== Segment start ==

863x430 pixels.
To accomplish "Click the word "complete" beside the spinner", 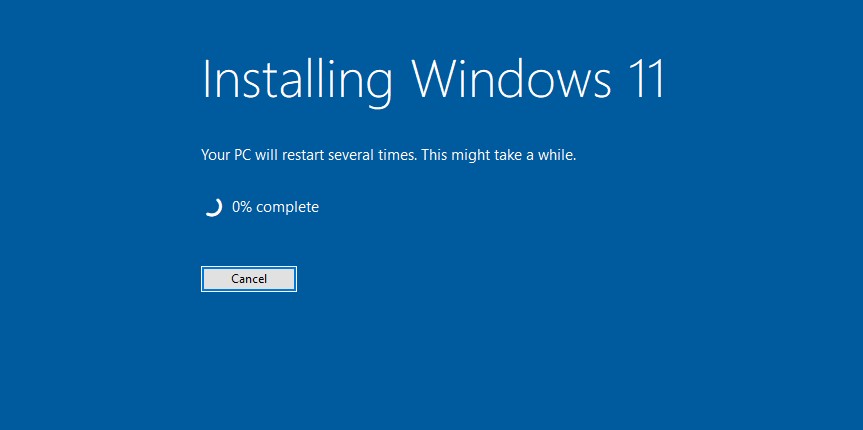I will [x=287, y=208].
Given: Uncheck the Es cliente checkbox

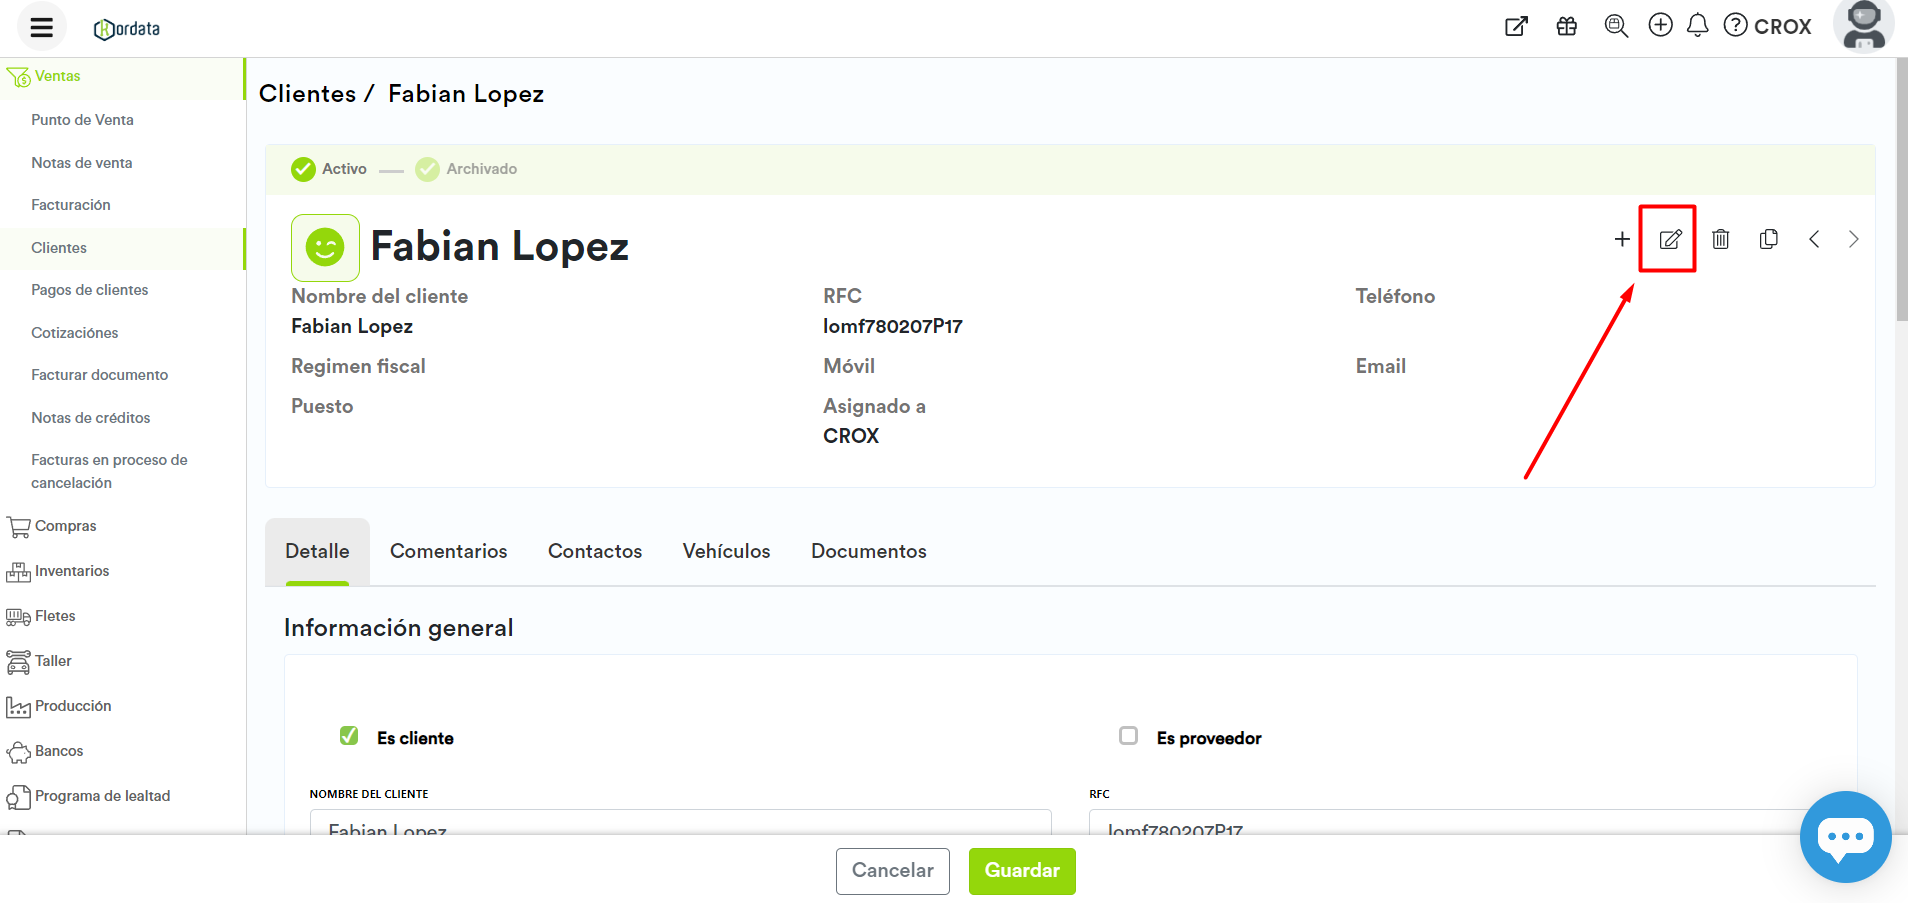Looking at the screenshot, I should pyautogui.click(x=349, y=736).
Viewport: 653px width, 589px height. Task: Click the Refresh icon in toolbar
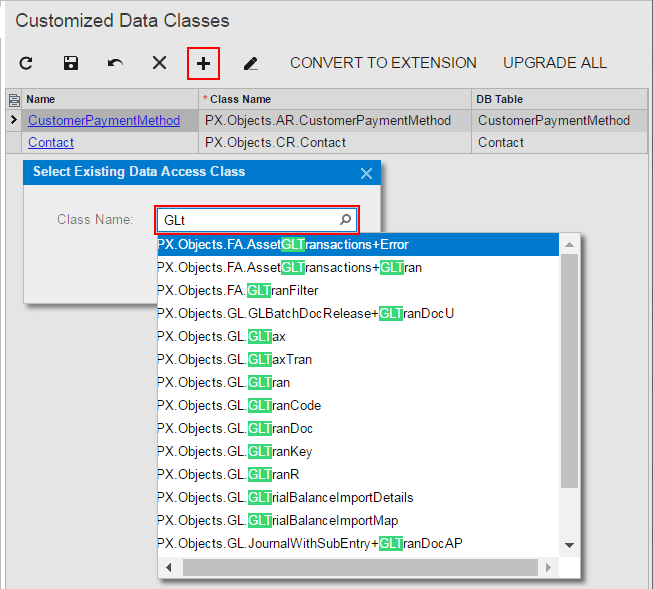26,63
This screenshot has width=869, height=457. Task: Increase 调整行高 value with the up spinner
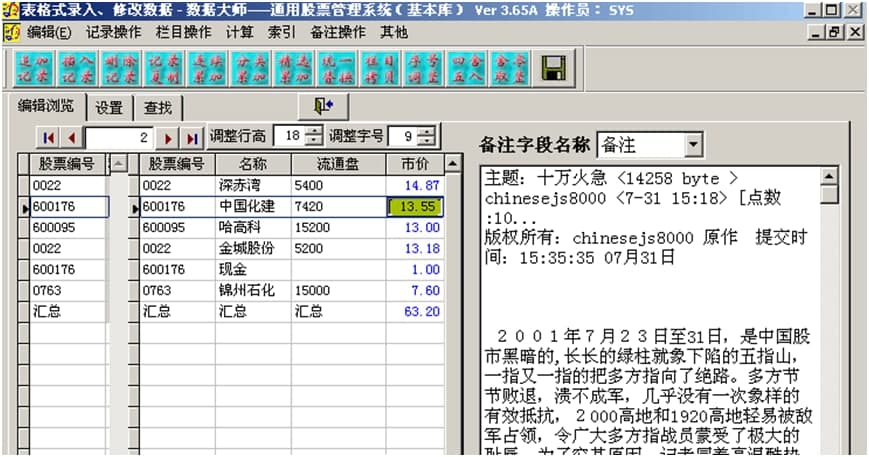click(314, 131)
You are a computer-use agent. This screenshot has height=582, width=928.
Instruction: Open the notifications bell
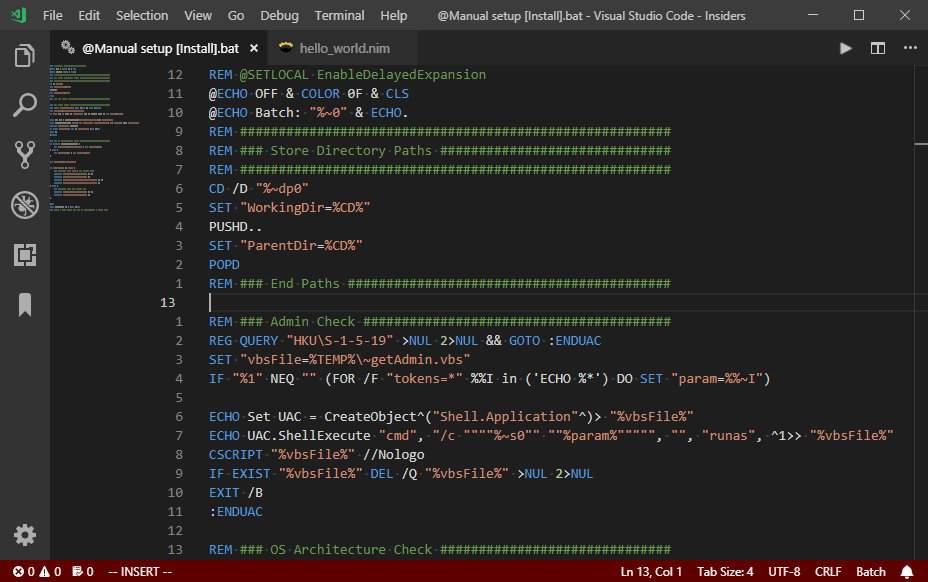point(907,571)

== Segment end ==

■ Problem details
From the line with "Given: Uncheck the Es cliente checkbox" down to the last line of the entries above, set down every line exactly, apart from the pictures.

■ Result of the exercise
Given: Uncheck the Es cliente checkbox

Looking at the screenshot, I should pyautogui.click(x=349, y=736).
Viewport: 653px width, 589px height. Task: Click the Refresh icon in toolbar
26,63
This screenshot has width=869, height=457. Task: Increase 调整行高 value with the up spinner
click(314, 131)
You are a computer-use agent. This screenshot has height=582, width=928.
Instruction: Open the notifications bell
point(907,571)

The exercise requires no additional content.